» Task objective
In the records below, swap every "Open" for "Select" and reproduce everything else unchanged, leaving out the pictures.

» Source records
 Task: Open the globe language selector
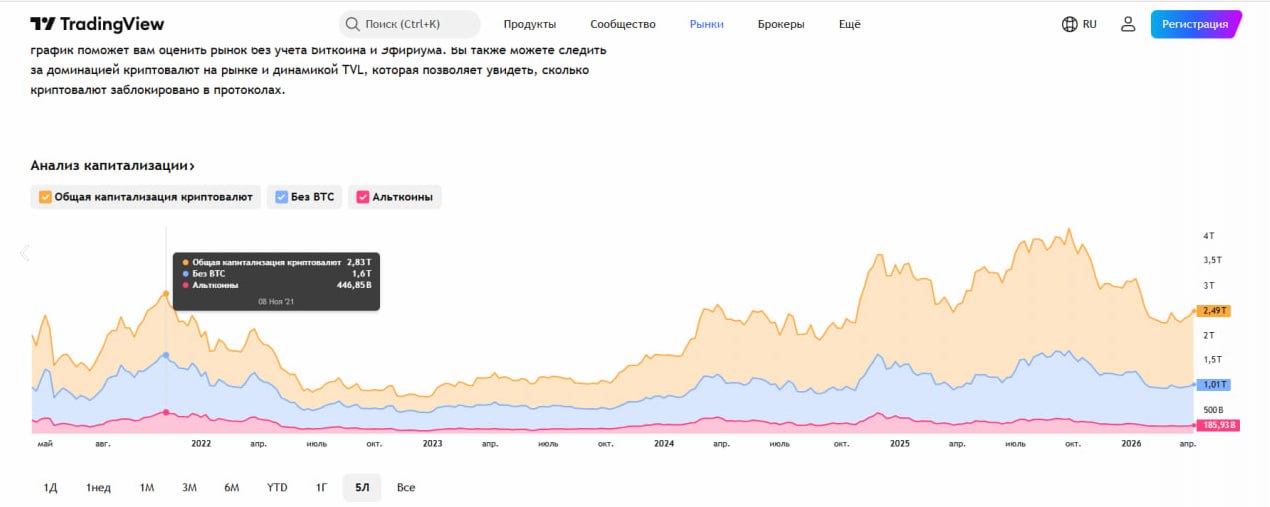pyautogui.click(x=1069, y=24)
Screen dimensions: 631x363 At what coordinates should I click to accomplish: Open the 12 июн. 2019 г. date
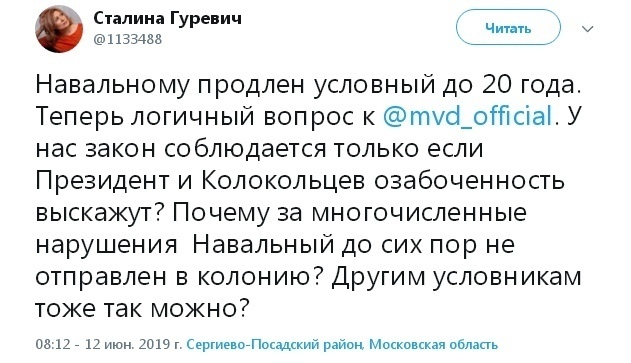coord(134,344)
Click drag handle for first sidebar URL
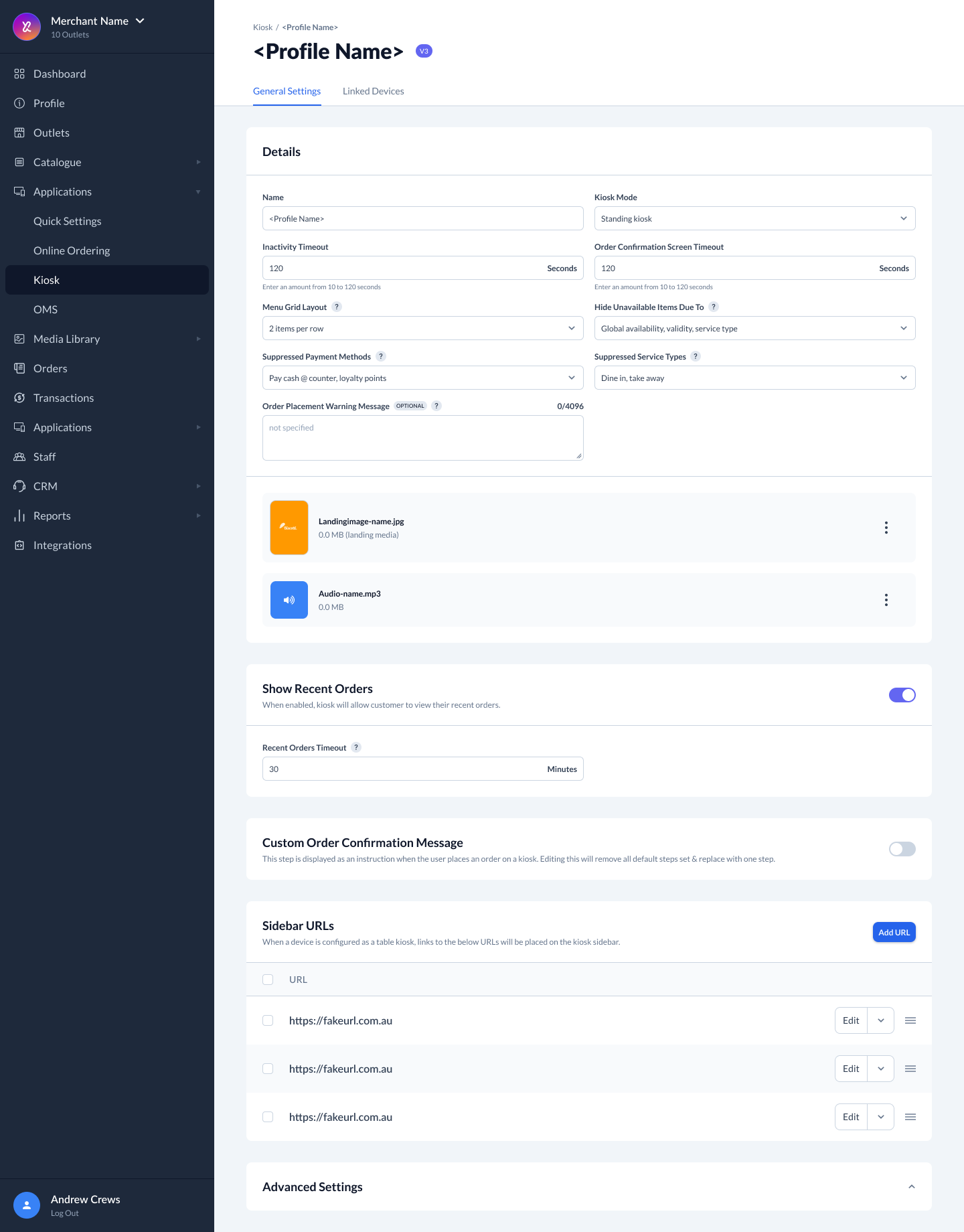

» Task response
 Task: Select the globe language selector
pyautogui.click(x=1069, y=24)
Screen dimensions: 631x363 At what coordinates should I click to accomplish: Select the 12 июн. 2019 г. date
coord(134,344)
Click drag handle for first sidebar URL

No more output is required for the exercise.